Organic Coconut Cream Mushroom Soup Recipe
Ingredients:
1-1/2 lbs mixed fresh farmers market mushrooms (your choice of varieties), trimmed and sliced
onions, finely chopped
4 cloves garlic, minced
1/2 tsp dried thyme leaves or 2 sprigs fresh thyme
1 tsp seasalt
1/2 tsp cracked black peppercorns
1 bay leaf
4 cups organic vegetable or free-range beef broth
1 cup homemade coconut milk
4 tbsp. Virgin Coconut Oil
1 cup boiling water
Preparation
In a bowl, soak mushrooms in boiling water for 30 minutes. Drain through a fine sieve, reserving liquid. Pat mushrooms dry with paper towel and chop finely.
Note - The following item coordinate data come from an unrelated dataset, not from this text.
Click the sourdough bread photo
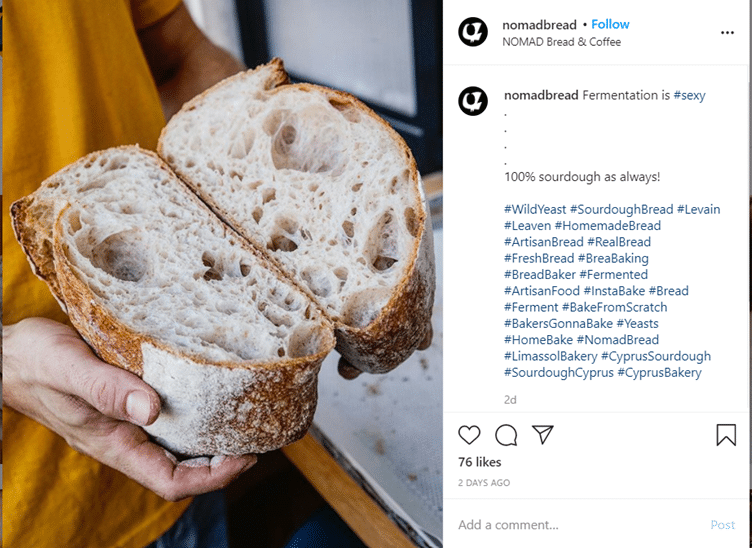The width and height of the screenshot is (752, 548). tap(222, 274)
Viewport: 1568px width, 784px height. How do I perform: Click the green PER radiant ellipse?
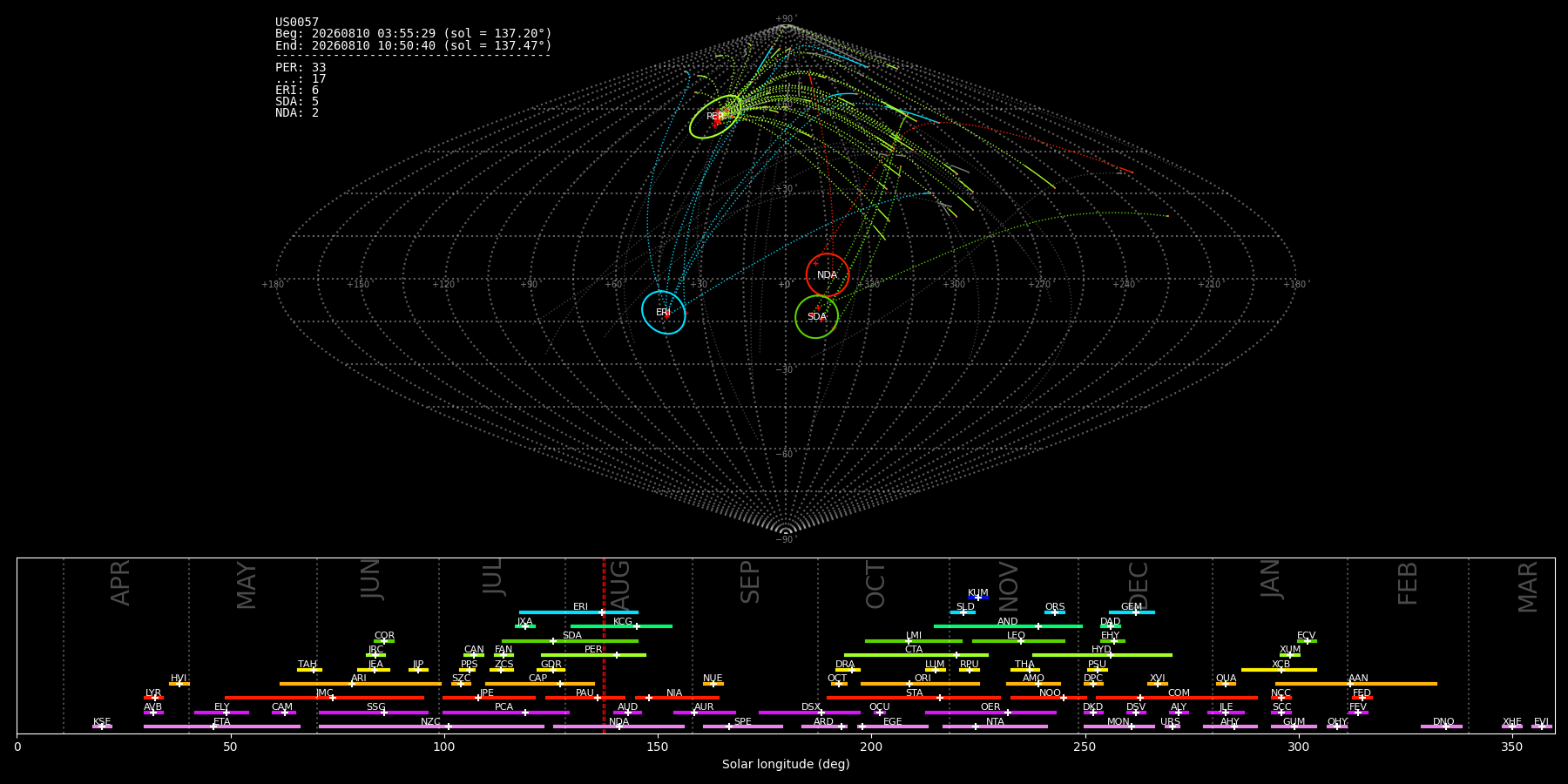coord(715,117)
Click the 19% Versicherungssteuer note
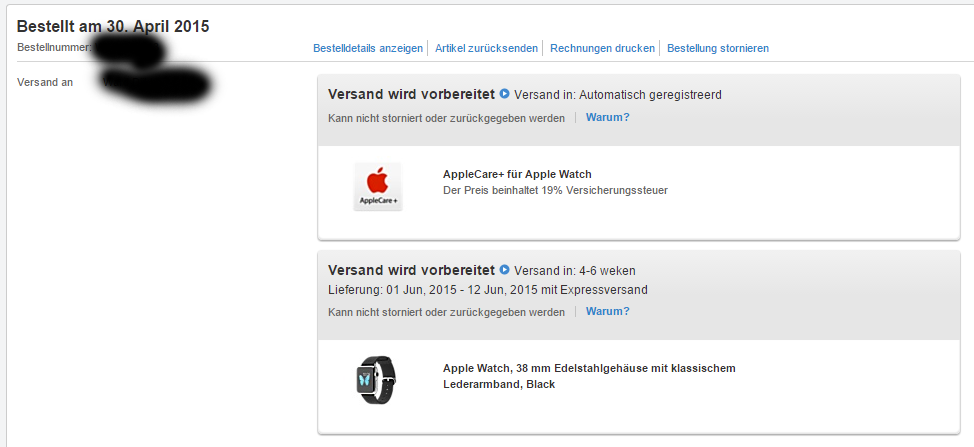The width and height of the screenshot is (974, 447). pyautogui.click(x=555, y=191)

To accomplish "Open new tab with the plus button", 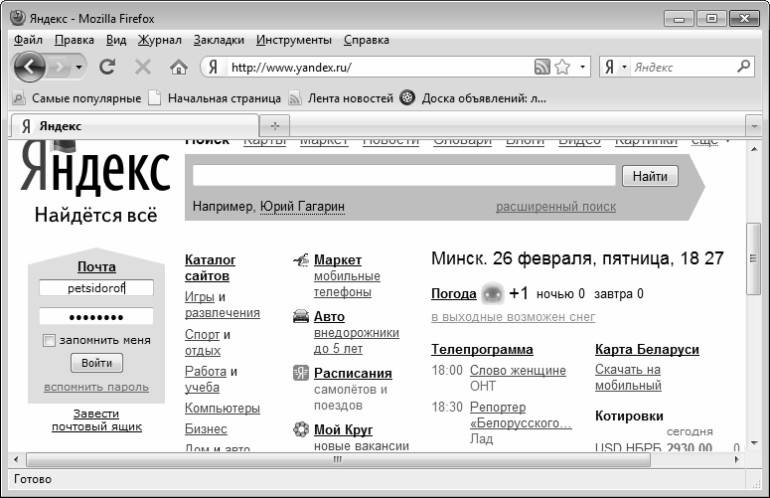I will pos(274,127).
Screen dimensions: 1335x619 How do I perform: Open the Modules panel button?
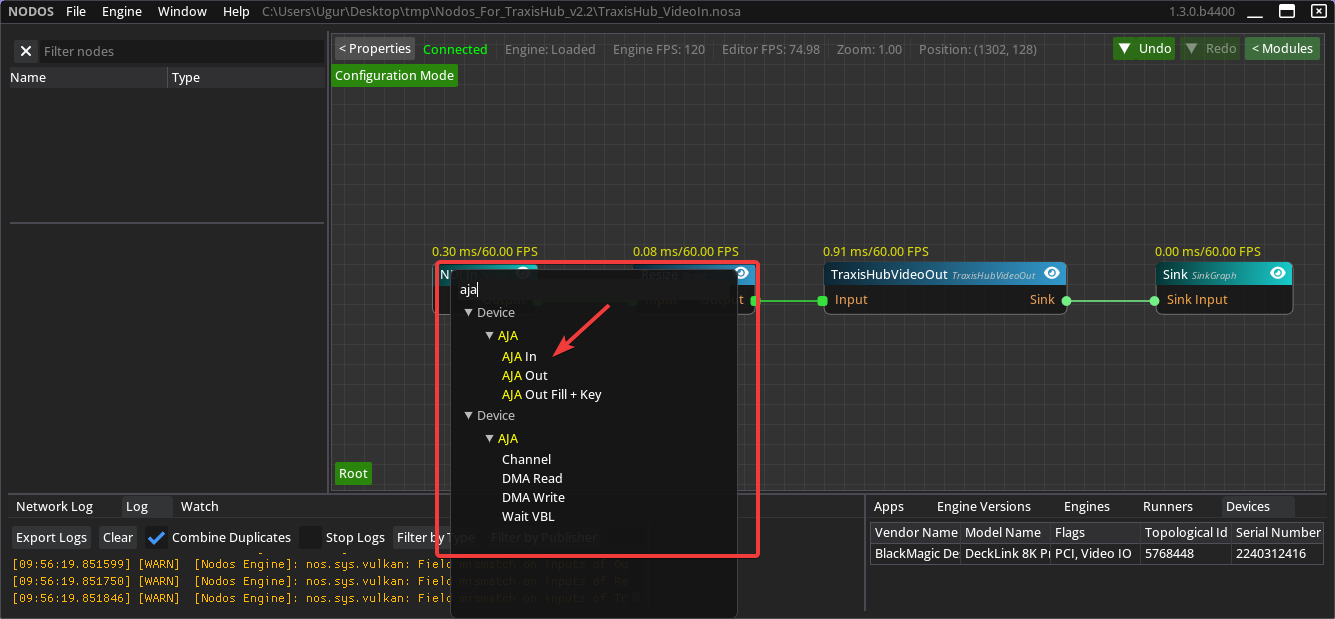click(1282, 49)
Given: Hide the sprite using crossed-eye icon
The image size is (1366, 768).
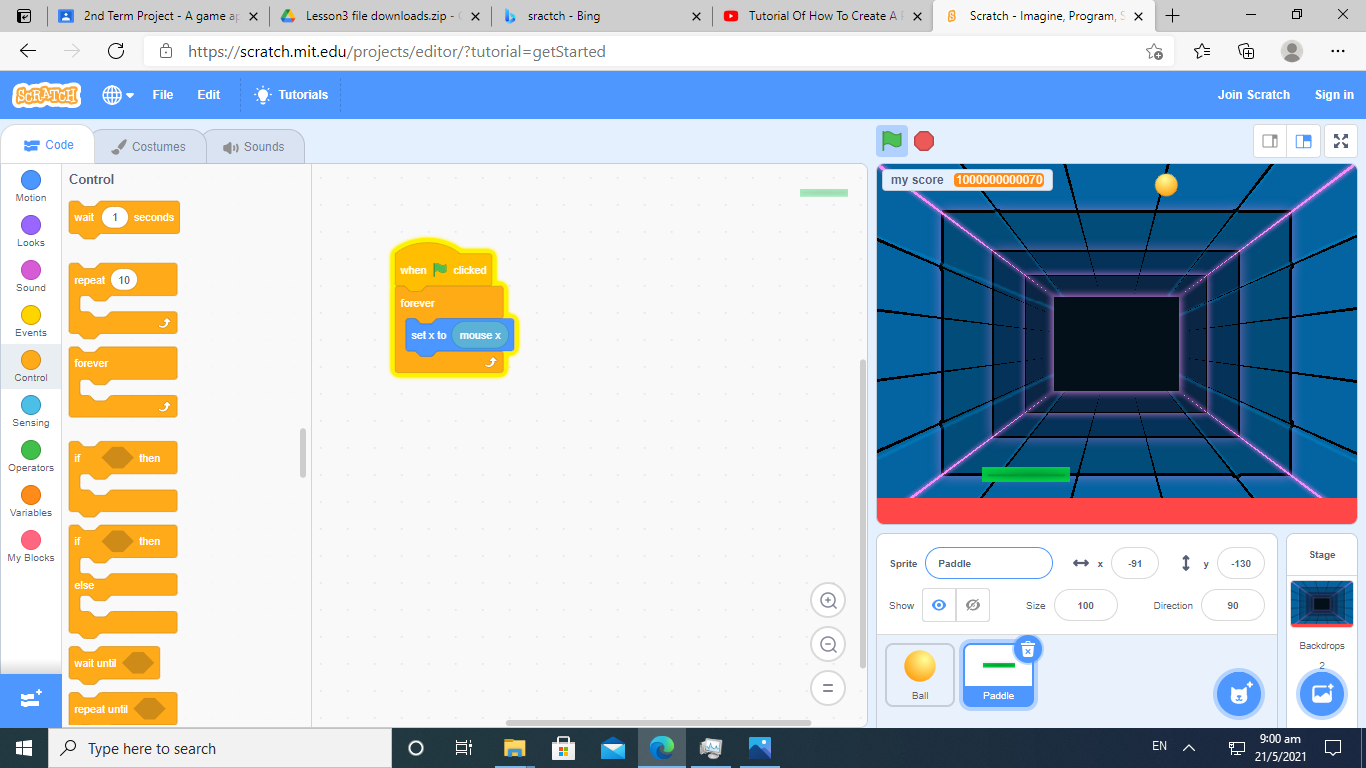Looking at the screenshot, I should tap(972, 605).
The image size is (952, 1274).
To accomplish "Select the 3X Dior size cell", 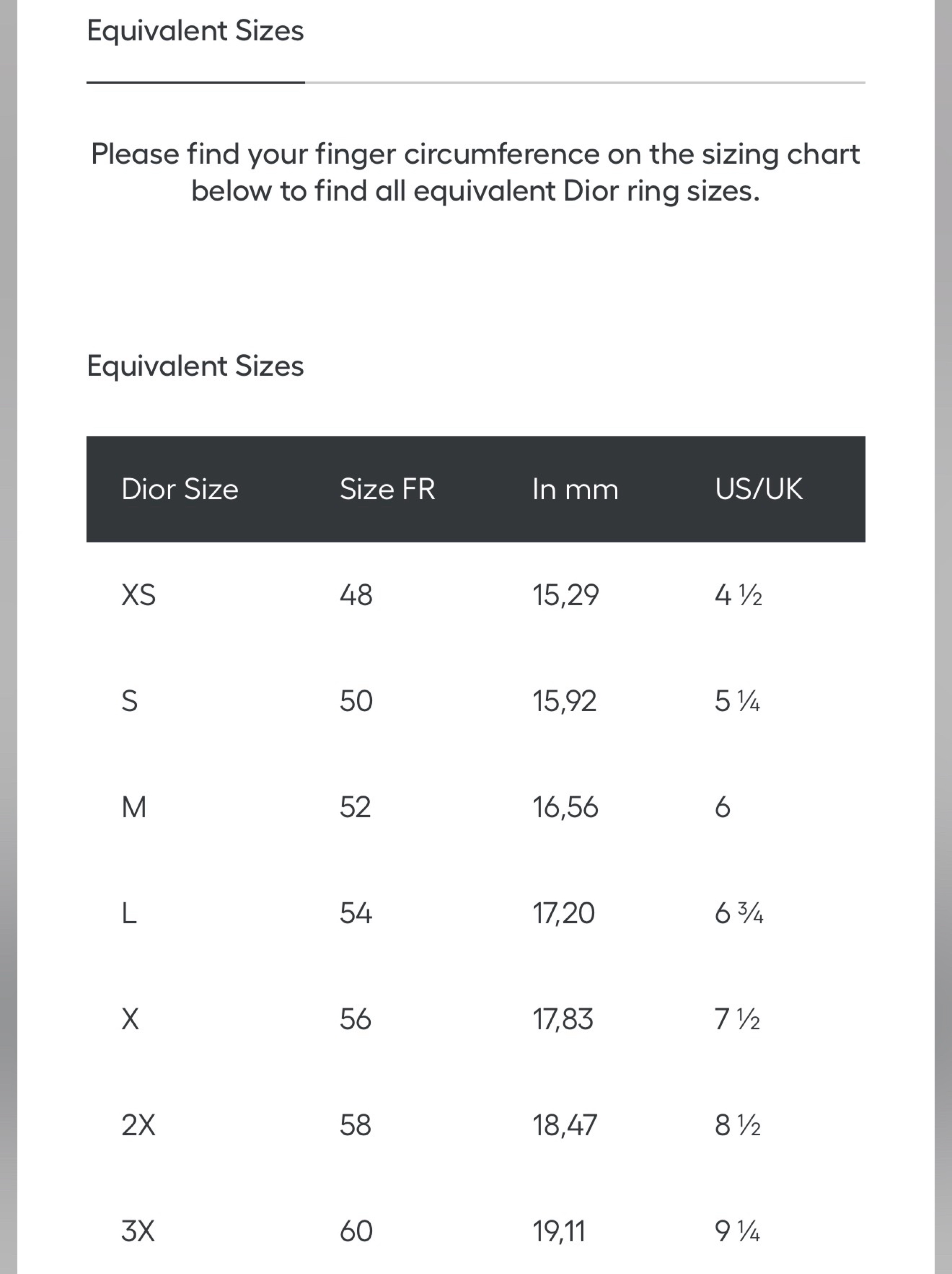I will point(138,1231).
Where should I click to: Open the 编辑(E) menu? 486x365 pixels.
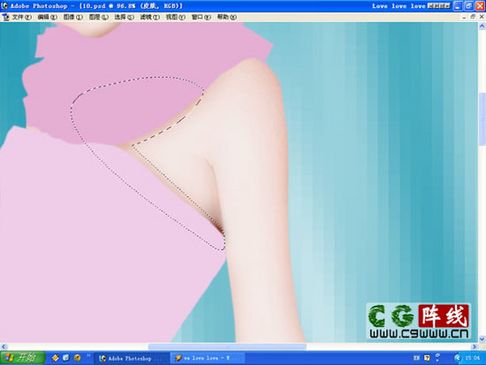[47, 17]
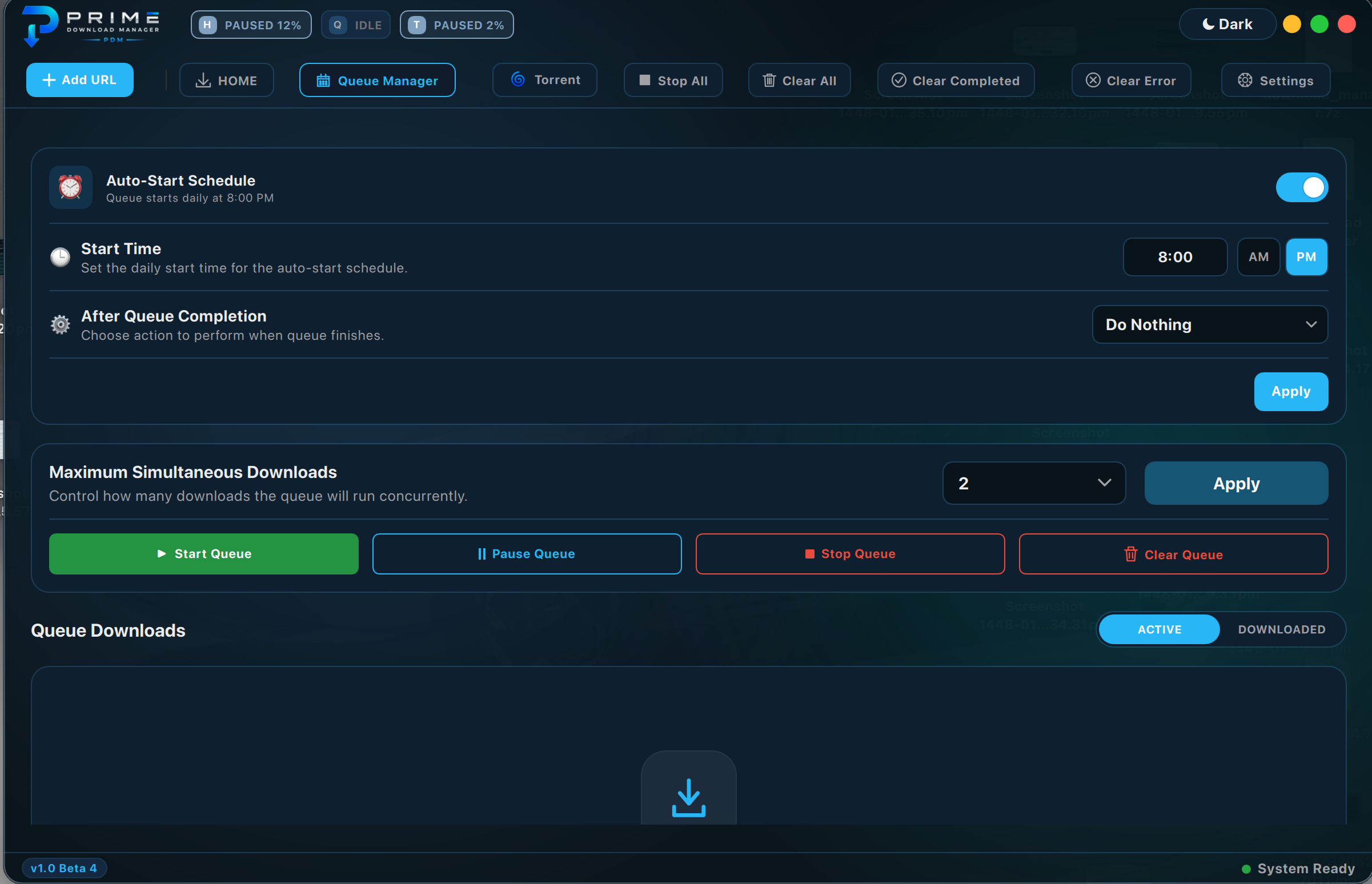
Task: Click the Clear Error circled-X icon
Action: [1093, 80]
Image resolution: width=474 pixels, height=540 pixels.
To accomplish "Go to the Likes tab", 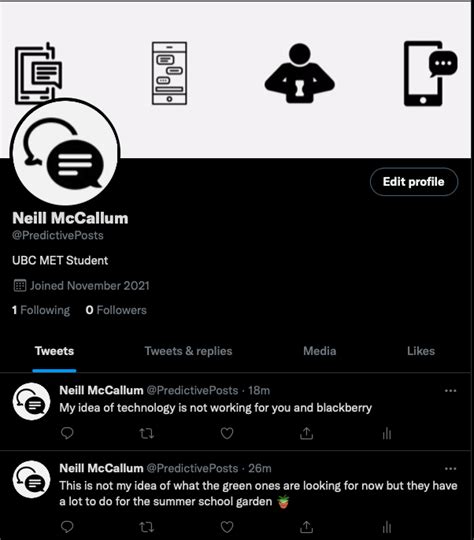I will click(421, 351).
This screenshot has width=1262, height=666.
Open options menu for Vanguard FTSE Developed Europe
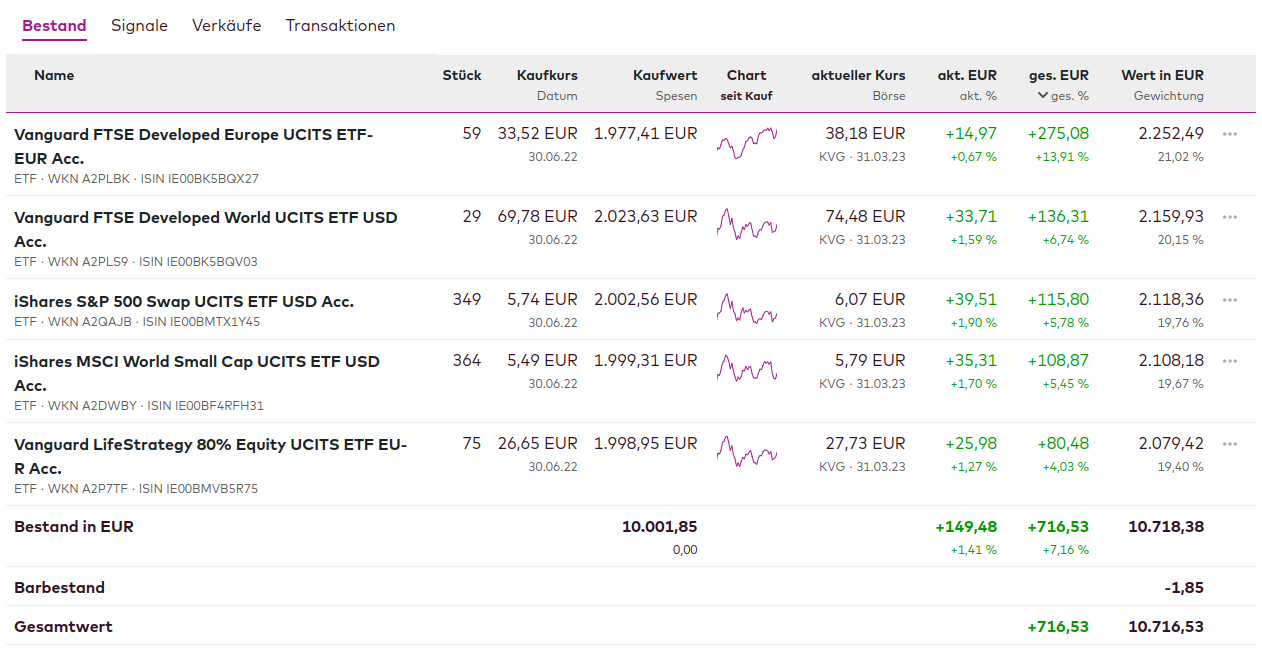point(1230,134)
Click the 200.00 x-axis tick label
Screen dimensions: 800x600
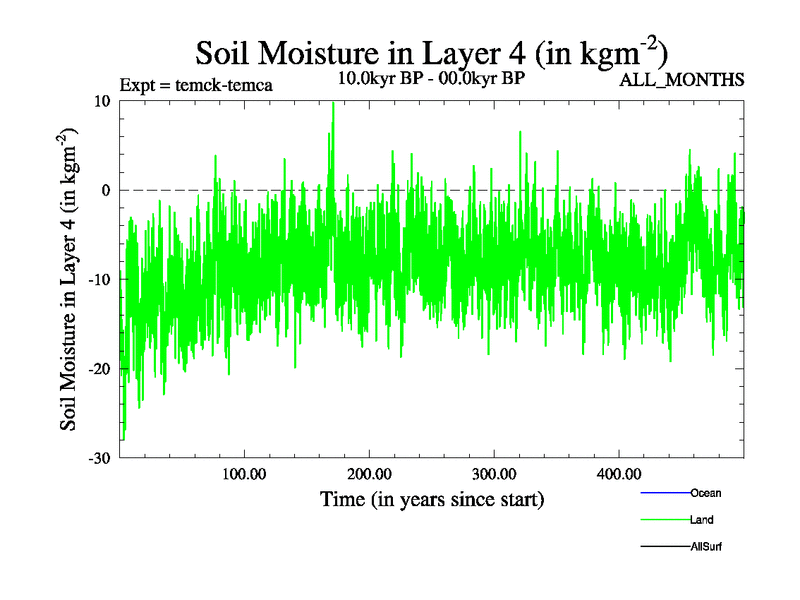coord(369,472)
Set aside.
In a skillet heat 1 tbsp (15 mL) Virgin Coconut Oil over medium heat. Add fresh mushrooms and cook, stirring, until they lose their liquid. Transfer to slow cooker stoneware.
In the same pan, melt remaining 3 tbsp. Virgin Coconut Oil. Add onions and cook, stirring, until softened. Add reserved mushrooms, garlic, thyme, salt and peppercorns and cook, stirring, for 1 minute. Transfer to slow cooker stoneware. Add bay leaf, broth, coconut milk and reserved mushroom soaking liquid and stir to combine.
Cover and cook on Low for 6 to 8 hours or on High for 3 to 4 hours. Discard bay leaf.
Enjoy the organic coconut cream mushroom soup!